Assim, a idéia de que Pedro está falando de Cristo proclamando julgamento a anjos decaídos
também não é de fato convincente (...) A explicação mais satisfatória de I Pe 3:19 e 20 parece
aquela proposta (mas não de fato defendido) por Agostinho: a passagem refere-se não a algo que
Cristo fez entre sua morte e ressurreição, mas ao que fez “no âmbito espiritual da existência” (ou
“pelo espírito”) nos dias de Noé.

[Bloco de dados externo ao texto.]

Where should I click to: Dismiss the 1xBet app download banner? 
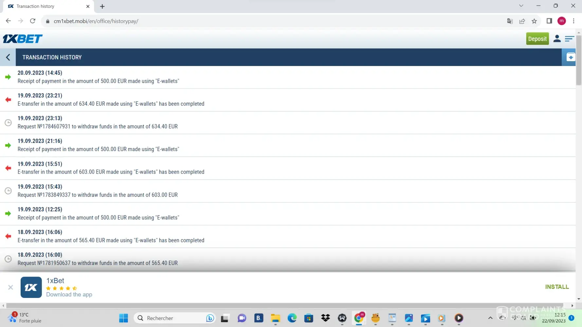coord(10,287)
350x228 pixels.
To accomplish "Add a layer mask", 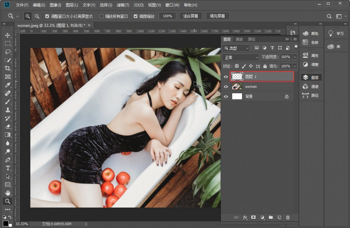I will pyautogui.click(x=253, y=217).
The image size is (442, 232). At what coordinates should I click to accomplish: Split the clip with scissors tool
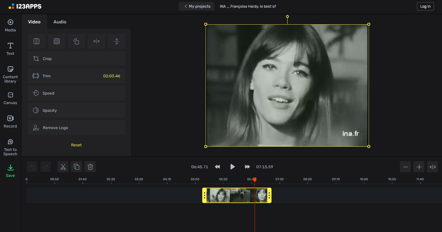click(63, 167)
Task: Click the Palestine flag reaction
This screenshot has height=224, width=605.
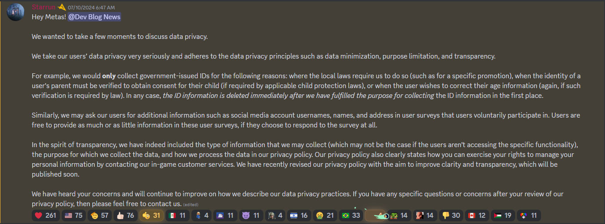Action: click(x=502, y=216)

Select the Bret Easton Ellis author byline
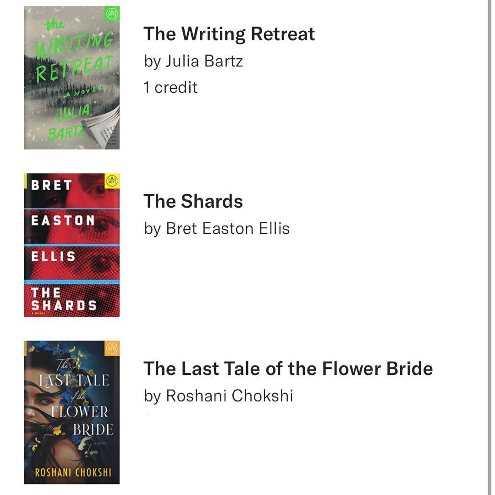[x=216, y=228]
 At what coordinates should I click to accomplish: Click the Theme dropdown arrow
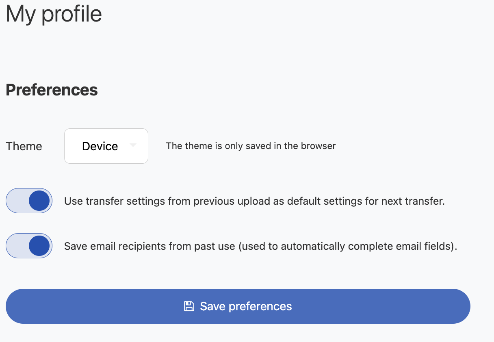(132, 145)
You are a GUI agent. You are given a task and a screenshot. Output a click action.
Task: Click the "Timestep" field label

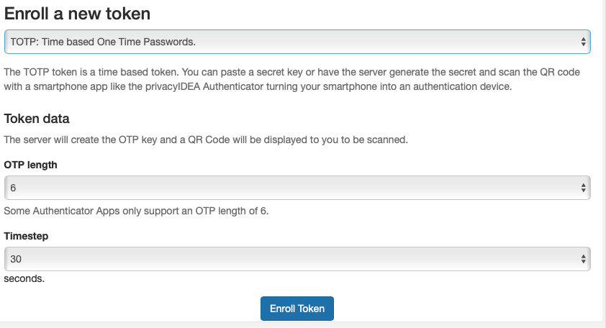point(26,236)
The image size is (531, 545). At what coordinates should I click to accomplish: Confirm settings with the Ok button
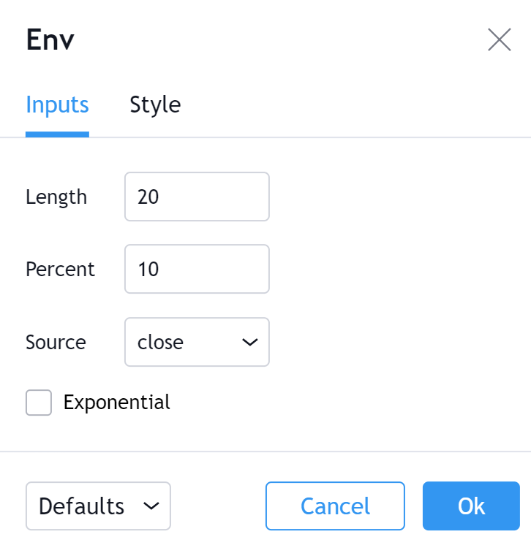471,506
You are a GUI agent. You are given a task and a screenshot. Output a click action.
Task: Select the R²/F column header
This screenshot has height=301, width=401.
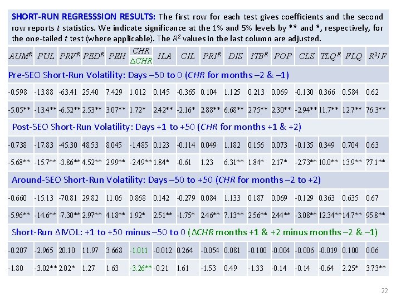[x=378, y=56]
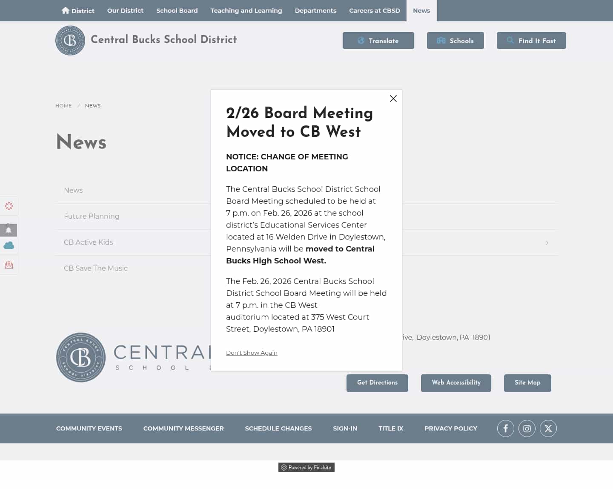Visit the district Facebook page icon
The height and width of the screenshot is (489, 613).
point(506,428)
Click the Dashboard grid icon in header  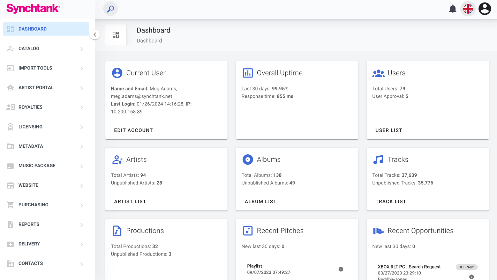tap(116, 35)
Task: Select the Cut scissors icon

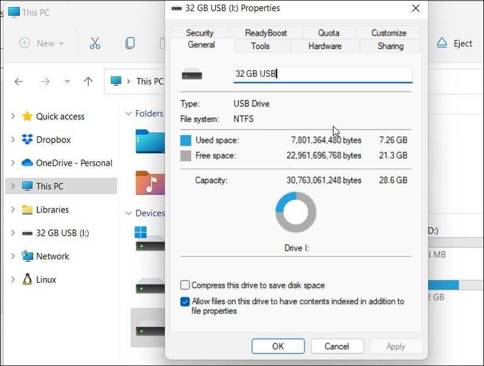Action: [95, 43]
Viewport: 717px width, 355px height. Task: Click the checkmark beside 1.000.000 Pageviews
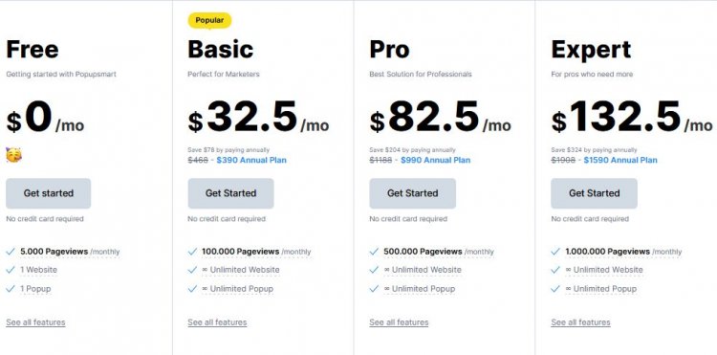point(555,252)
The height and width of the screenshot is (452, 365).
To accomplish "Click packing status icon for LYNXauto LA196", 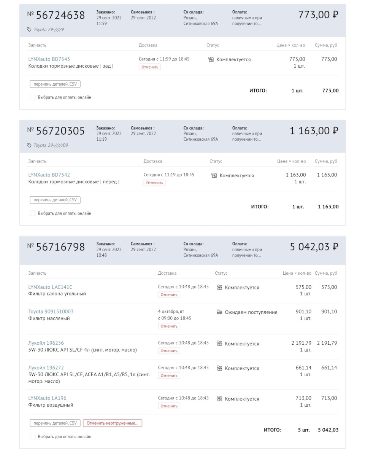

Quando Noé estava construindo a arca, Cristo “em espírito”
estava pregando por meio de Noé aos incrédulos hostis em torno dele. Essa concepção ganha
apoio de duas outras declarações de Pedro. Em I Pe 1:11, ele diz que o “Espírito de Cristo” estava
falando nos profetas do Antigo Testamento. Isso dá a entender que era fácil Pedro pensar que o
“espírito de Cristo” também estava falando através de Noé. Depois, em II Pe 2:5, ele chama Noé
“pregoeiro da justiça. Empregando o substantivo (Keryx) que vem da mesma raiz do verbo pregar
(ekeryxen) em I Pe 3:19. Assim, parece provável que quando Cristo “pregou aos espíritos em
prisão” ele o fez por intermédio de Noé nos dias anteriores ao dilúvio”.4

Pr. Edilson Dias

4
Grudem, Wayne, Teologia Sistemática, Edições Vida Nova, Primeira Edição, São Paulo, 1999,492-494.